To point Query.asp at your new catalog, open the file in your favorite ASP editor. Search for ixsso.Query, and add
Q.Catalog="the path to your catalog"
as Listing 1 shows.
A Few Words About Security
The Security section of the ISS documentation in the Option Pack says a user who doesn't have permissions to the file will never even know it's there. However, my test results didn't quite match the documentation. I found that when I locked a subweb in a domain so that only a few users or a group could use it, Index Server didn't return any hits from that subweb, no matter whom I logged on as. Even if I had used the same instance of the browser to log on to the protected subweb, I couldn't see any results from that site.
Problems with Housekeeping
Tim Huckaby, "Implementing Site Server Search Database Catalogs," July 2000, discusses using Site Server 3.0 to set up a catalog and search page. Index Server requires a bit more hands-on work than Site Server Search. But for those situations in which you don't have access to Site Server Search and you need more than or can't use the FrontPage wide-area Information Server (WAIS) Search, Index Server can do the job for you.

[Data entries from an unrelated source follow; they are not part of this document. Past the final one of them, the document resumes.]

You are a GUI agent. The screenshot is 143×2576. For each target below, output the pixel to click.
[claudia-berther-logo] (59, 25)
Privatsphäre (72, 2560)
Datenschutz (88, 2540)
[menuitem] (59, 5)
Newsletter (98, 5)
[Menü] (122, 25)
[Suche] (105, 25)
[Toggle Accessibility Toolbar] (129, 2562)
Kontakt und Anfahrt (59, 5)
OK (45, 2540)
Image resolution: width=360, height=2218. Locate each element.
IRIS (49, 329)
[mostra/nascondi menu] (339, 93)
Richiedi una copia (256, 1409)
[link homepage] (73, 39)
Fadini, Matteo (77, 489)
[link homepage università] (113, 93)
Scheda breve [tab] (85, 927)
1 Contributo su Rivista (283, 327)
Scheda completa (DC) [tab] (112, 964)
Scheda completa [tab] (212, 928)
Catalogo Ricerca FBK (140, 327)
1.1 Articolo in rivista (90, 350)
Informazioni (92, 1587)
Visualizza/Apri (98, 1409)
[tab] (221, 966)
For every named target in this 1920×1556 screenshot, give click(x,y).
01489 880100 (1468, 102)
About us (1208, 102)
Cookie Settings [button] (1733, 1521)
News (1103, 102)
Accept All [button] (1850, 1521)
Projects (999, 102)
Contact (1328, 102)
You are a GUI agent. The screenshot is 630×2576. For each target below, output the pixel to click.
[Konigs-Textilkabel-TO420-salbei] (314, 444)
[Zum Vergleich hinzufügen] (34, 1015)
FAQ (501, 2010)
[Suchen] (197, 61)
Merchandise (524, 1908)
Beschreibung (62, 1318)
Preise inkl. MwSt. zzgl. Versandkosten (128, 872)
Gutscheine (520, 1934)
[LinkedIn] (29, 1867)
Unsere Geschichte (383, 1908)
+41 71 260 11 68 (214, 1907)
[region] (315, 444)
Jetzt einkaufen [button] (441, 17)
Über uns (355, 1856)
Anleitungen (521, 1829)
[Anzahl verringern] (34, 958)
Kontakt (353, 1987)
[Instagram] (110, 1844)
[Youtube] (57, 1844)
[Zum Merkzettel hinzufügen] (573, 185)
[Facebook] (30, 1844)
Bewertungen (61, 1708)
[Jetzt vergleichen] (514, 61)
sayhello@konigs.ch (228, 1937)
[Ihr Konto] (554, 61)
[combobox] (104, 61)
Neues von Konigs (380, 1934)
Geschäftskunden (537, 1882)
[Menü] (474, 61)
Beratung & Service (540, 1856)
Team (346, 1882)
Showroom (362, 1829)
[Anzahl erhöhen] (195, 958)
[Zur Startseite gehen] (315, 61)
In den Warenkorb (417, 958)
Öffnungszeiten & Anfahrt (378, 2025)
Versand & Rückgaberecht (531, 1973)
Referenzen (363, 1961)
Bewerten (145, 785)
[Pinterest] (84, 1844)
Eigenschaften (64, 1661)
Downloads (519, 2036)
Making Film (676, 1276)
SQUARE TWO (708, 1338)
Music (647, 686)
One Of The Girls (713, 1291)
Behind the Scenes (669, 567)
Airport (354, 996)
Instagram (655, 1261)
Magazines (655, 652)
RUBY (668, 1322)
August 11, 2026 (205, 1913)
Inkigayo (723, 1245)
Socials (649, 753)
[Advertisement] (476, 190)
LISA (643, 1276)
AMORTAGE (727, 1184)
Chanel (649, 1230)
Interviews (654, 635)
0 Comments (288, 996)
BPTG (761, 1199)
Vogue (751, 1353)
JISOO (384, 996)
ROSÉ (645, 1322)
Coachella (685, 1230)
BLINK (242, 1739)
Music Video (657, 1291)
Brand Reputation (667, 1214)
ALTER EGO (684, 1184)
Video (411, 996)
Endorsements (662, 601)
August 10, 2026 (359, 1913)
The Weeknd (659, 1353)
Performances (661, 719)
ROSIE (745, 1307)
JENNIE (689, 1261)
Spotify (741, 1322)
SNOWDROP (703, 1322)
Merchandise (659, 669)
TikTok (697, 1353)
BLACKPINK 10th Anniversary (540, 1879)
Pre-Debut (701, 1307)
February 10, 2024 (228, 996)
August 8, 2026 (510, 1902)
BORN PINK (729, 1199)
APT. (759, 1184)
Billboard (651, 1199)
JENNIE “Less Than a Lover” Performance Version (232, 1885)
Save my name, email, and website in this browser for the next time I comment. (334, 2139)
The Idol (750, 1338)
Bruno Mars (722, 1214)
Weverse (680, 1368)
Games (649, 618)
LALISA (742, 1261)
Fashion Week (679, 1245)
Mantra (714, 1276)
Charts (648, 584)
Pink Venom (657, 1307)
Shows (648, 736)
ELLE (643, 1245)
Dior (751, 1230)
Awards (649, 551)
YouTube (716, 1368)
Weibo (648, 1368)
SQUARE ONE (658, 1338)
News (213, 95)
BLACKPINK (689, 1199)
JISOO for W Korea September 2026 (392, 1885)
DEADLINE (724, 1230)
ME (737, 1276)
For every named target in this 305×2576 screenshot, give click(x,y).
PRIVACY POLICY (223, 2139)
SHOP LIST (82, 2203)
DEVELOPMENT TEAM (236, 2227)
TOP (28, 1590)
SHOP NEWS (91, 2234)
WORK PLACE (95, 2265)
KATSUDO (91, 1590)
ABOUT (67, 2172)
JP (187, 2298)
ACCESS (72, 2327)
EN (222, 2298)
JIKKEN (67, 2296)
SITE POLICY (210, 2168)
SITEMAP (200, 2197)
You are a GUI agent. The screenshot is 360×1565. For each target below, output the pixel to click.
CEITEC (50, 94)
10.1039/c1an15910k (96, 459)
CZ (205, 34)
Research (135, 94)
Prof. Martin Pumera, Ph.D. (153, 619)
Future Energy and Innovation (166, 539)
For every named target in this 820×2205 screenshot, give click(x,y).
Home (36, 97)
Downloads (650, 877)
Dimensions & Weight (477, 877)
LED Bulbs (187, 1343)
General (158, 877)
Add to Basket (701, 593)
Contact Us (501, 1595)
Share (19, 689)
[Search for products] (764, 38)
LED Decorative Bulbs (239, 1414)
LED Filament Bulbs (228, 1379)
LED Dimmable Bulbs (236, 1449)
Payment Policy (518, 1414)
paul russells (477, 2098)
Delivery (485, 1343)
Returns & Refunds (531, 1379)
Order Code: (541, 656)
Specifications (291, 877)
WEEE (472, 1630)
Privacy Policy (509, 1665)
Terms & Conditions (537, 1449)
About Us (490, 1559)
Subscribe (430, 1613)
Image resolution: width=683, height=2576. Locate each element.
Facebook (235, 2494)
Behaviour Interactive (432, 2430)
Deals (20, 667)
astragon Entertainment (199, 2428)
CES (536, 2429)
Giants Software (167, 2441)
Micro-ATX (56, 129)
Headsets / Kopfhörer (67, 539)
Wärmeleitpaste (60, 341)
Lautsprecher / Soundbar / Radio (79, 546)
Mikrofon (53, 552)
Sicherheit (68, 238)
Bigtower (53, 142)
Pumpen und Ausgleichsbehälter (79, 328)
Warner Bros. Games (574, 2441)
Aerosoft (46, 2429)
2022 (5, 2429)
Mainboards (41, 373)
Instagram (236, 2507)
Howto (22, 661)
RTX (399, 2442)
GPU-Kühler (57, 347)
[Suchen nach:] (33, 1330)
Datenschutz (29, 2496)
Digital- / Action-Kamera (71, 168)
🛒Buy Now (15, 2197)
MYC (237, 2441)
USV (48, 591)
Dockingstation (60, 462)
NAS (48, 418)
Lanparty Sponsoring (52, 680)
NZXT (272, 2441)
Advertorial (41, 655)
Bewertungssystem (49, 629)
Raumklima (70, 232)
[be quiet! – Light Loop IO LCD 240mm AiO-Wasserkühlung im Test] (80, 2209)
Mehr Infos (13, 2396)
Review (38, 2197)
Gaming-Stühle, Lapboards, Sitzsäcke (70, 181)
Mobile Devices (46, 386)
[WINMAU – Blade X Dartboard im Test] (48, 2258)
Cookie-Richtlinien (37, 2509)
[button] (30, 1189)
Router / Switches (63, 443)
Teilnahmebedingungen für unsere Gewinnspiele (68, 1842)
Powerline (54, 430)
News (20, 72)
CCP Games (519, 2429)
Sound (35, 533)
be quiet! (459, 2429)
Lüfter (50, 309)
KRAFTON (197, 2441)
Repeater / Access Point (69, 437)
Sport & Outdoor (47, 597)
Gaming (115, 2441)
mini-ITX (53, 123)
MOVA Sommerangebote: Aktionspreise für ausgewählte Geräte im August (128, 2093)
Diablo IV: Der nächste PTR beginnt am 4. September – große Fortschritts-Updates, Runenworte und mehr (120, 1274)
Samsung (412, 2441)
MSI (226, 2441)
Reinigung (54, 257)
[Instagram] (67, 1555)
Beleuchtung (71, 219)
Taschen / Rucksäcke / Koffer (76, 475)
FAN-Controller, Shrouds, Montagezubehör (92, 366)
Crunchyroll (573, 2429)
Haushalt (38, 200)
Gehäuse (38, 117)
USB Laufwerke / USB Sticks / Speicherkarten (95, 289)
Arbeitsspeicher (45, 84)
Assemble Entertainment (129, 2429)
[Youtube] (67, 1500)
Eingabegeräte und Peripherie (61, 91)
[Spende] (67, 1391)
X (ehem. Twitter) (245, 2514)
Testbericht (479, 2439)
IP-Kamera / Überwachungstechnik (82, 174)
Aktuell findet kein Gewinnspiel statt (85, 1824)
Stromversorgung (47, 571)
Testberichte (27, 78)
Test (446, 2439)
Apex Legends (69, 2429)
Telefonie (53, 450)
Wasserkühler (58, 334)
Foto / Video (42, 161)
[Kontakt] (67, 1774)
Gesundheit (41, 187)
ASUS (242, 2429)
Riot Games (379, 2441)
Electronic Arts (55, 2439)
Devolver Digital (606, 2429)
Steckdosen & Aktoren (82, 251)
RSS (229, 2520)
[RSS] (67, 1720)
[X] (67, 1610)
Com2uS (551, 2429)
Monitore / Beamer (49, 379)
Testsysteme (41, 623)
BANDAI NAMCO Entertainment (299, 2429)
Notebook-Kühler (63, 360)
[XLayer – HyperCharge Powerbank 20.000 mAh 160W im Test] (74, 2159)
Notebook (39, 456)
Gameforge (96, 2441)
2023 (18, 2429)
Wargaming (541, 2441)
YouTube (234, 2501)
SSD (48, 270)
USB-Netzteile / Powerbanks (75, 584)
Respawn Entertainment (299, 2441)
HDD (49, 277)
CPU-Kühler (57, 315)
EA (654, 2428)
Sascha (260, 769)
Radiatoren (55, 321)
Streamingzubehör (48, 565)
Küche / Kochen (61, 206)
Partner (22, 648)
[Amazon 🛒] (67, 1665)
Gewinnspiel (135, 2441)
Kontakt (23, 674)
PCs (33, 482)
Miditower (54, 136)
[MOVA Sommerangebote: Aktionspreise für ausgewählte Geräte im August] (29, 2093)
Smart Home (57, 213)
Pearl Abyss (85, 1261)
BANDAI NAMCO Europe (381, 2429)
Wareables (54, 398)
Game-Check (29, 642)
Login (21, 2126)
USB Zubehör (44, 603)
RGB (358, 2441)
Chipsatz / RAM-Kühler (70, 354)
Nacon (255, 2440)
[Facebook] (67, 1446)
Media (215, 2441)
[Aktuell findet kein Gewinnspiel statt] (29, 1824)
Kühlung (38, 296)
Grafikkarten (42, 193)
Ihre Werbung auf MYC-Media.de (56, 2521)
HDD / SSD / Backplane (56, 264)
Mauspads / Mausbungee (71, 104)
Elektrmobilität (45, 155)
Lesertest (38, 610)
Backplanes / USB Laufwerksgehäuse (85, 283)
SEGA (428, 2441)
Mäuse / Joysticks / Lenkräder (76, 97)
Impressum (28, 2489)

The biggest problem with adding a catalog and search page as I've done in this article is the cleanup that someone (probably the content author) has to do on the files on the virtual server and included directories. For example, the title on the second document in Figure 8 is missing.
I don't recommend using this method if your Web developers keep a lot of stuff lying around in their Web directories. If they do, users might see abstracts filled with strange characters and snatches of programming script, or worse. When I first tried this catalog, a search for ideva returned 120 hits: Only about 40 of them were valid. A major contributor to the bad hits were the many legacy private FrontPage files sitting in the virtual root. I had to identify, remove, move, or exclude them all.
Excluding entire directories doesn't solve all your presentation problems in the search results, either. You can use filters to exclude certain types of files and individual files from being searched. You can also use the CIRestriction property to cause the search results to not display certain types of hits. (See "Additional Resources" for information about this topic.)
The bottom line is, not all my customers are willing to pay for Site Server, and Index Server is free with the Option Pack. Also, the search page Query.asp works on any virtual server in IIS, provided you've created a catalog for it. So, although it requires more setup, Index Server and a good set of search pages can produce rich search results pages that aren't limited to .html documents.
Next month, I'll show you how to use Index Server catalogs with FrontPage 2000 directly. The big advantage here is that you don't need to code ASP Search pages: FrontPage 2000 does that for you. Your Web authors can use the FrontPage Search components in the FrontPage client to create Search pages, eliminating the need to write or tweak the search form files. And FrontPage handles some file restrictions for you, cutting down on the number of inappropriate files returned when users search.